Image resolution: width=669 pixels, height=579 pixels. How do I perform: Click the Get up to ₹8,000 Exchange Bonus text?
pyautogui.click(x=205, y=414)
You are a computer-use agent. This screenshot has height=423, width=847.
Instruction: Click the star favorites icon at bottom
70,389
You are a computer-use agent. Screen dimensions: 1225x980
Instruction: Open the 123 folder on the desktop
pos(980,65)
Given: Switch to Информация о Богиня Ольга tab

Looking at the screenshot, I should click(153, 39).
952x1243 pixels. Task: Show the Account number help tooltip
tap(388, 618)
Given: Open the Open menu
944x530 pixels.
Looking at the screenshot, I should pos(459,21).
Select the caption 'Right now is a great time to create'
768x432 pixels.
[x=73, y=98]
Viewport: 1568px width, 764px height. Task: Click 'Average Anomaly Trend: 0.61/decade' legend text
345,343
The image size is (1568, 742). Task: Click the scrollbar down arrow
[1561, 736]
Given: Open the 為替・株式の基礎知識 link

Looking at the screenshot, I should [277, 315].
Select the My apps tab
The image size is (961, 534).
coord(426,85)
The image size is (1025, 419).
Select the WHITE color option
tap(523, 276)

========================

_Assignment_. Every line of the material above should be set down again exactly.

_Output for this task_.
Image resolution: width=669 pixels, height=579 pixels. How do I perform: Click the Get up to ₹8,000 Exchange Bonus text?
pyautogui.click(x=205, y=414)
You are a computer-use agent. This screenshot has height=423, width=847.
Instruction: Click the star favorites icon at bottom
70,389
You are a computer-use agent. Screen dimensions: 1225x980
Instruction: Open the 123 folder on the desktop
pos(980,65)
Given: Switch to Информация о Богиня Ольга tab

Looking at the screenshot, I should click(153, 39).
952x1243 pixels. Task: Show the Account number help tooltip
tap(388, 618)
Given: Open the Open menu
944x530 pixels.
Looking at the screenshot, I should pos(459,21).
Select the caption 'Right now is a great time to create'
768x432 pixels.
[x=73, y=98]
Viewport: 1568px width, 764px height. Task: Click 'Average Anomaly Trend: 0.61/decade' legend text
345,343
The image size is (1568, 742). Task: Click the scrollbar down arrow
[1561, 736]
Given: Open the 為替・株式の基礎知識 link

Looking at the screenshot, I should [277, 315].
Select the My apps tab
The image size is (961, 534).
coord(426,85)
The image size is (1025, 419).
Select the WHITE color option
tap(523, 276)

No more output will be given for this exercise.